Prominent Connecticut rabbi found guilty of sexually assaulting former student

Marcy Oster

(JTA) — A prominent Connecticut rabbi was found guilty of sexual assault of a minor.

A jury on Wednesday found Rabbi Daniel Greer, 79, the founding rabbi of the Yeshiva of New Haven, guilty of four counts of risk of injury to a minor after a week-long criminal trial in Connecticut Superior Court, the New Haven Register reported.

Four second-degree sexual assault charges were dropped since the statute of limitations on the accusations had expired.

Eliyahu Mirlis, 31, of New Jersey, accused the rabbi of raping and sexually molesting him hundreds of times from 2001 to 2005 when he was a minor and a student at the religious boarding school founded and headed by the rabbi.

Sentencing was scheduled for November 20. Risk of injury to a minor, a felony, carries a maximum penalty of 20 years on each count, the newspaper reported.

Greer will appeal the verdict, his attorney said.

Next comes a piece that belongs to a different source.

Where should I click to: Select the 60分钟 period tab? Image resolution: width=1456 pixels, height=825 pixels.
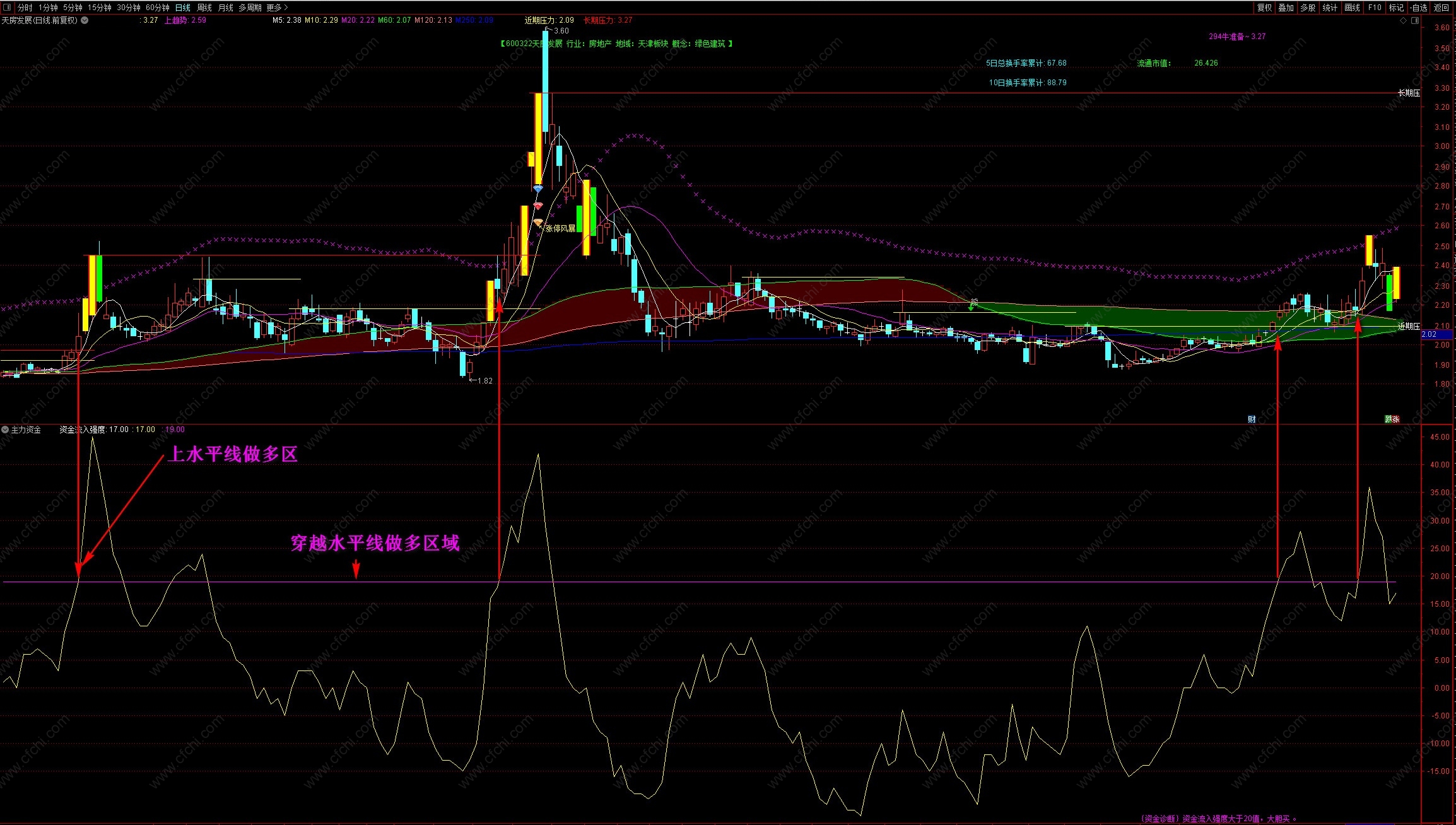(157, 8)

Superior Court Judge Jon Alander raised Greer’s bond to $750,000 following the verdict. Greer was released on Wednesday to home confinement after posting bail, and agreeing to wear an ankle monitor and to surrender his passport. The judge said Greer could leave home only to visit his lawyers’ offices, a doctor’s office, or a verified synagogue.

In May 2017, a federal jury in a civil lawsuit ordered Greer and the Yeshiva of New Haven to pay Mirlis $15 million in compensatory damages and $5 million in punitive damages.

Greer, who was an activist on behalf of Soviet refuseniks, has served on the New Haven police commissioners’ board and as a chairman of the city’s Redevelopment Agency.

Greer’s daughter, Batsheva, was one of five Orthodox students who sued Yale in the late 1990s claiming the Ivy League university violated their constitutional rights by requiring they live in coed dorms.